begin SOURCE EXTRACT

This chapter is quite funny and powerful in most ways, yet weak in others. First let me start with the bad and get them out of the way. Your premise of the "Dream worlds" are a greate and unique idea, but with that in mind make sure to distinguish when someone means a dream person and a real person. On 2 occasions I had to re-read a sentence to see if you meant the dream Allison was retelling or the person in that current world. Next, be careful of over explination/detail. When I read what your main character (Who's name just perfectly escapes me right now, lovely) see's in their posters it was a bit draining. Don't get me wrong, the detail was nice but it felt a bit long. Now that the bad things are out of the way, let's get to the good things.
First, the setting. Totally realistic. It's not some big fancy schmansy place, it's a realistic, real world kind of place people can relate to and know. Points for that. Second is the characters and character actions. All of them are quite distinguishable as of this point (Especially Ally which I have to think is a stroke of irony as I knew/know a person like this.) and act their own way. Malcolm act's....like he wants. Allison is a huge tease and your Protagonist is a thinker and just a person. Third: Your idea of a dream being alternate universes is borderline amazing. It took me by surprise and I am eager to see how that will play into the story later on. Fourth: Again, your style and wording is quite good, with few exceptions where I broke out of the story because of either having to check back or run-on detailing. That does hurt the experience a bit, but they are very minor problems.

end SOURCE EXTRACT

→ STATED PROBLEM 1
Please reproduce the part of the chapter review starting at "This chapter is" and ending at "the good things.".
→ STATED PROBLEM 2
In the chapter review, how is Allison described?
→ STATED PROBLEM 3
Resume the chapter review after its last sentence and keep writing in the same voice.

begin DATASET SECTION

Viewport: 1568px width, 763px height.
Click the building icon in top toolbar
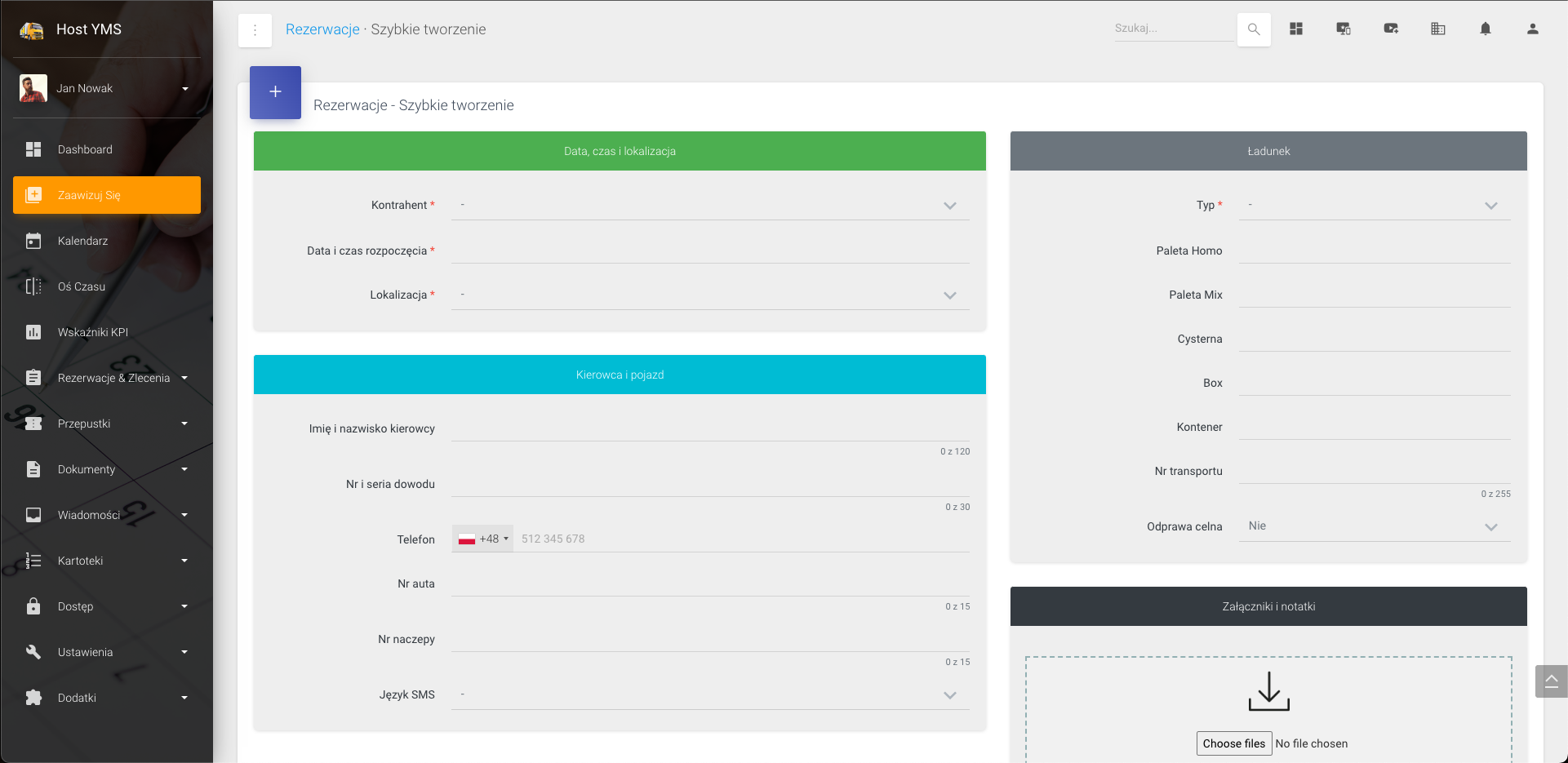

end DATASET SECTION

→ WRITTEN ANSWER 1
This chapter is quite funny and powerful in most ways, yet weak in others. First let me start with the bad and get them out of the way. Your premise of the "Dream worlds" are a greate and unique idea, but with that in mind make sure to distinguish when someone means a dream person and a real person. On 2 occasions I had to re-read a sentence to see if you meant the dream Allison was retelling or the person in that current world. Next, be careful of over explination/detail. When I read what your main character (Who's name just perfectly escapes me right now, lovely) see's in their posters it was a bit draining. Don't get me wrong, the detail was nice but it felt a bit long. Now that the bad things are out of the way, let's get to the good things.

→ WRITTEN ANSWER 2
As a huge tease.

→ WRITTEN ANSWER 3
And lastly you have one huge thing going for you: Me being eager. I know I am not the only one who will say this. "I cannot wait till next chapter."

To sum it up: Be careful on overdoing things, damn good wording, nice story, nice unique characters, nice use of comedy, great ideas and a teasing finish.

A Pro critic, I am not. But a huge reader, I am. And you my friend, really got something going here. I shall await your next chapters with anticipation.